Written instruction: Copy the rows from the line containing "You are a computer-use agent. The" through the last row, swapping "screenshot" for "image" and keeping everything else the same. Leave the pictures out of your answer.

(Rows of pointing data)

☆ ☆ ☆ ☆ ☆

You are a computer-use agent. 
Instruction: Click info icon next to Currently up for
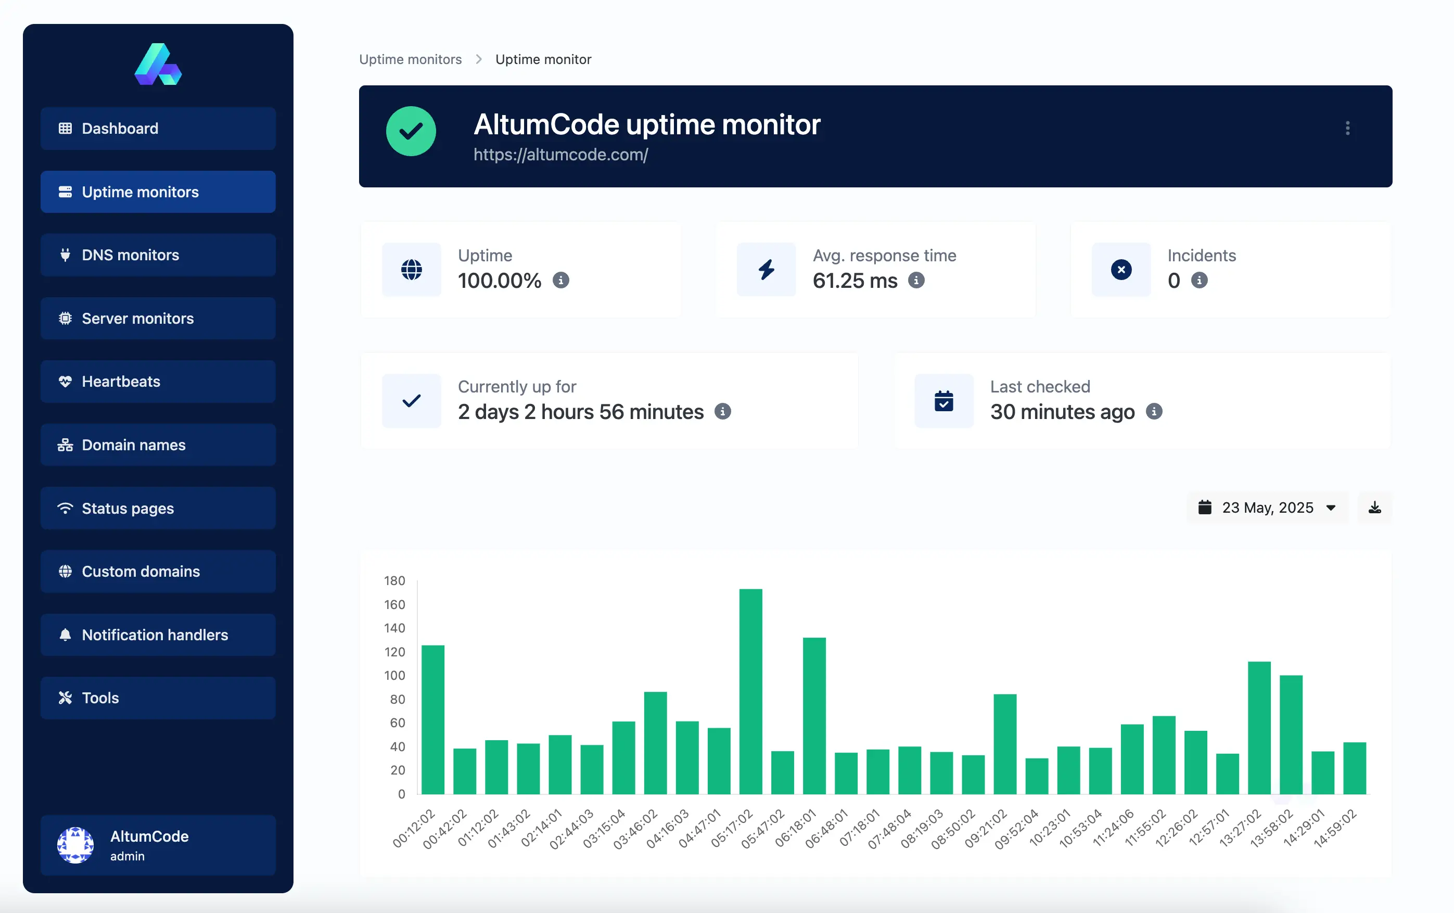click(x=722, y=412)
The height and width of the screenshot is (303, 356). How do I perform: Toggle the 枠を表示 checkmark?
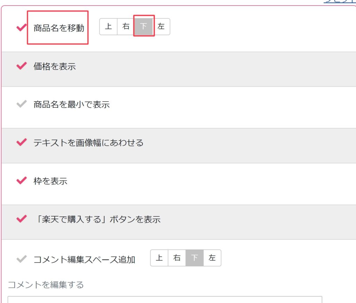(22, 181)
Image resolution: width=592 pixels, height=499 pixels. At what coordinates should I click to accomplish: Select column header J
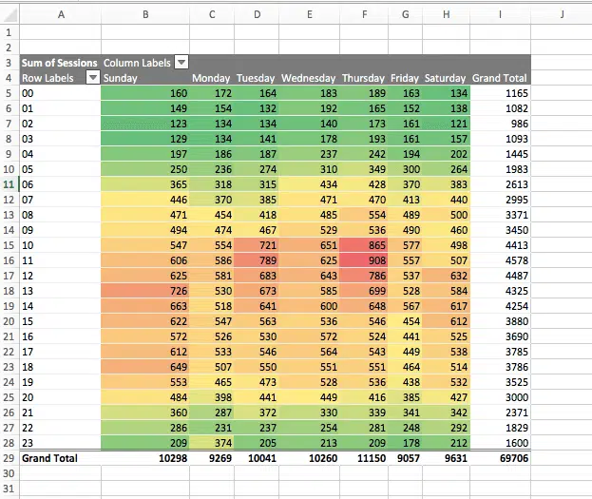tap(561, 14)
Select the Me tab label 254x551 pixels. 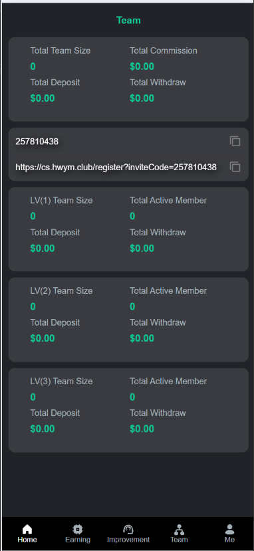pos(229,540)
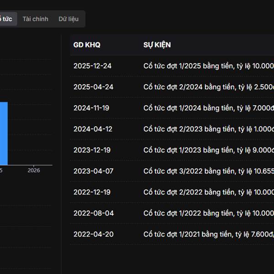The width and height of the screenshot is (274, 274).
Task: Open the Cổ tức đợt 1/2021 event text
Action: point(208,234)
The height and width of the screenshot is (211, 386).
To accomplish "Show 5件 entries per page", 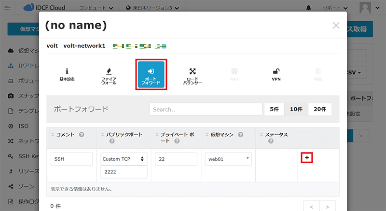I will click(x=274, y=109).
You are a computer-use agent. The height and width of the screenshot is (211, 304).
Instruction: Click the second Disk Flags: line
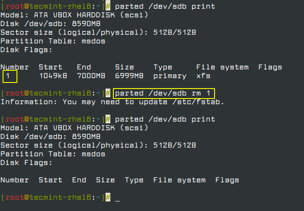[x=26, y=163]
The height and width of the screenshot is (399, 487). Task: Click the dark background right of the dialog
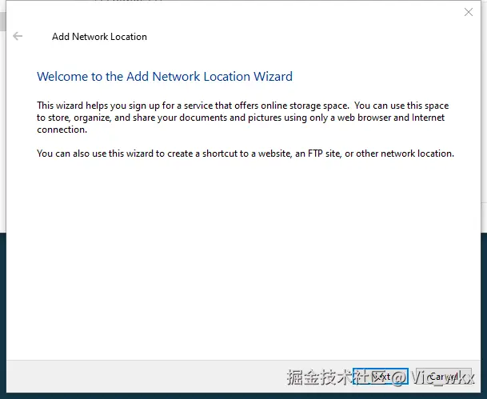pos(483,312)
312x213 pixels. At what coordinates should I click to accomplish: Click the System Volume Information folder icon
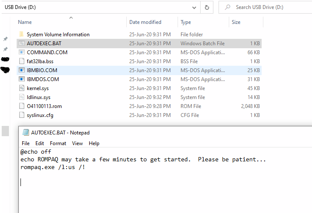coord(22,35)
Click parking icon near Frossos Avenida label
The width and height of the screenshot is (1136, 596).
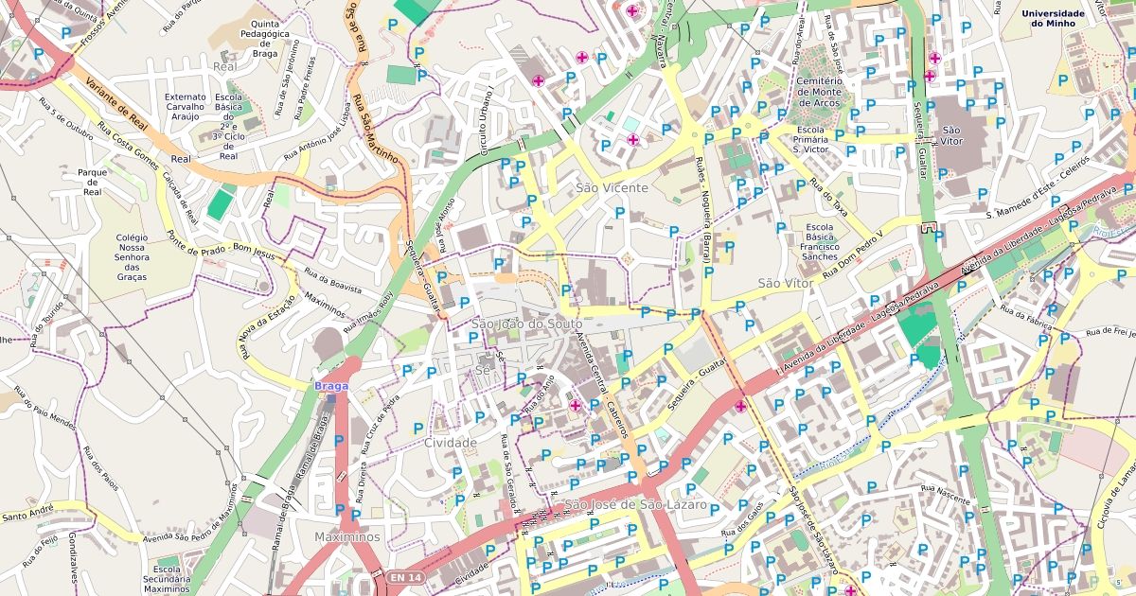pos(65,33)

☆ ☆ ☆ ☆ ☆

Task solution:
You are a computer-use agent. The height and width of the image is (211, 304).
Instruction: Click the second Disk Flags: line
[x=26, y=163]
The height and width of the image is (399, 487). Task: Click the dark background right of the dialog
pos(483,312)
312x213 pixels. At what coordinates should I click to accomplish: Click the System Volume Information folder icon
coord(22,35)
Click parking icon near Frossos Avenida label
The width and height of the image is (1136, 596).
pos(65,33)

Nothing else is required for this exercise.